My wife and I are parishioners at the Cathedral of Saint Paul in St. Paul, Minnesota. The building itself is a magnificent structure, filled with intricate and meaningful detail. The very grandeur that is so captivating, causing first time visitors to gasp when first stepping foot in the doors, suggests the surpassing majesty of the God who is worshipped therein. Statuary, stained glass, bronze grills, a towering baldakin set atop impossible marble monoliths, a grand dome, and so much more leave the visitor in little doubt about the lofty, sublime transcendence of God.
This is something my wife and I have come to appreciate highly. God—Father, Son, and Holy Spirit—is majestic (and so much more so than the lone word implies). God is sublimely transcendent. Even 21st-century Americans, many of whom have never experienced an earthly royal court, are familiar enough with the marks of honor (say, at a wedding, where the bride is so honored; or at a funeral, where the deceased is) to understand that a certain regal formality is only fitting for a king or queen.
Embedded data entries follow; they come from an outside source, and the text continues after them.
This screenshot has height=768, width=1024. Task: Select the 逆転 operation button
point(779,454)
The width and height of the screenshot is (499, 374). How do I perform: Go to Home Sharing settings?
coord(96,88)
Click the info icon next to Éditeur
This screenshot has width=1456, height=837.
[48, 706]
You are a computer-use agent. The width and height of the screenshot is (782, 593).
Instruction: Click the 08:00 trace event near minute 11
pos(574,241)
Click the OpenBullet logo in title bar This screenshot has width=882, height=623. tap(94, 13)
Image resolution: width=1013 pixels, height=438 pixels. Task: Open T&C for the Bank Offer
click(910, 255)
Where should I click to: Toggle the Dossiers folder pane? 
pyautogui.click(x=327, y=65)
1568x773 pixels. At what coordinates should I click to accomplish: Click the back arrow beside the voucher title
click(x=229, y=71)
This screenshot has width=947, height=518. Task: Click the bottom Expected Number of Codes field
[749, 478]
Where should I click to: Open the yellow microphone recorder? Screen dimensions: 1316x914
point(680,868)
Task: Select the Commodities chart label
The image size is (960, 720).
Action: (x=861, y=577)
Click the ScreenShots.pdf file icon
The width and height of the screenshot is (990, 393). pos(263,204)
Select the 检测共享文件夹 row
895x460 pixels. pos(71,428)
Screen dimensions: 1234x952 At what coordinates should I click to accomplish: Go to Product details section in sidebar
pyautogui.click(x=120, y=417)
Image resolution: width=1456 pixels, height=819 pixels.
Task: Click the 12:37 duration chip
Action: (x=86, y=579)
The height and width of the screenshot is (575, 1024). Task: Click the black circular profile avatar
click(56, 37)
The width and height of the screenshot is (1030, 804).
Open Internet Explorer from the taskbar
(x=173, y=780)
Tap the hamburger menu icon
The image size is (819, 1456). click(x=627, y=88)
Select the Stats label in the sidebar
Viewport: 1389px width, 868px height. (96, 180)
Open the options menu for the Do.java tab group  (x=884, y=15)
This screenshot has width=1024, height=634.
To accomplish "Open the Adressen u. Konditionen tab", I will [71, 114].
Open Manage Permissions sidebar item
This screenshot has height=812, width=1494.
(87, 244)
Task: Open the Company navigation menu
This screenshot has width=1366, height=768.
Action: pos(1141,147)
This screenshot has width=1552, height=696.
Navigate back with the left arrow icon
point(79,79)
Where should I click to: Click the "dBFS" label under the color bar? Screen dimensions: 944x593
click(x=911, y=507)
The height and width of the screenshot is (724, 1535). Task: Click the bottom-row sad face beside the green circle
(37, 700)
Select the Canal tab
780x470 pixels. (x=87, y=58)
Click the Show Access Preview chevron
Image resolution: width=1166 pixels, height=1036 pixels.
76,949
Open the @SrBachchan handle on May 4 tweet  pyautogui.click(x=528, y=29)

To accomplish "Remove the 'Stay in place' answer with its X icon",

Without it, the regent (or bride, or deceased) is robbed of honor that is due. How much more so for the King of kings!
“Ah,” might say some of my Protestant friends, “but it all makes God seem so high, so aloof, so distant, and not our closest friend.” True, there exists the possibility that one might think of the God of the Cathedral of Saint Paul as one who is unreachable in prayer, unattainable in relationship, ungraspable in comprehension…
…until Mass.
The fact is, God is exactly that to those who are strangers, aliens, enemies (as says Sacred Scripture), distanced by the willful fleeing of his creatures into their own, autopetal volition. But while we were yet sinners, Christ died for us. And every day of the year (save one) the Catholic faithful around the world come to meet this high, majestic, transcendent God in the Way made present: the sacrifice of the Mass. And this sublime God who seems (and is) so far beyond our mental, physical, emotional, imaginational, spiritual grasp, comes to meet them through Jesus Christ’s real, sacramental presence, shared out in the most intimate way: through a union actualized by the eating of flesh and drinking of blood (which actually does happen every day), as prescribed by the Lord himself.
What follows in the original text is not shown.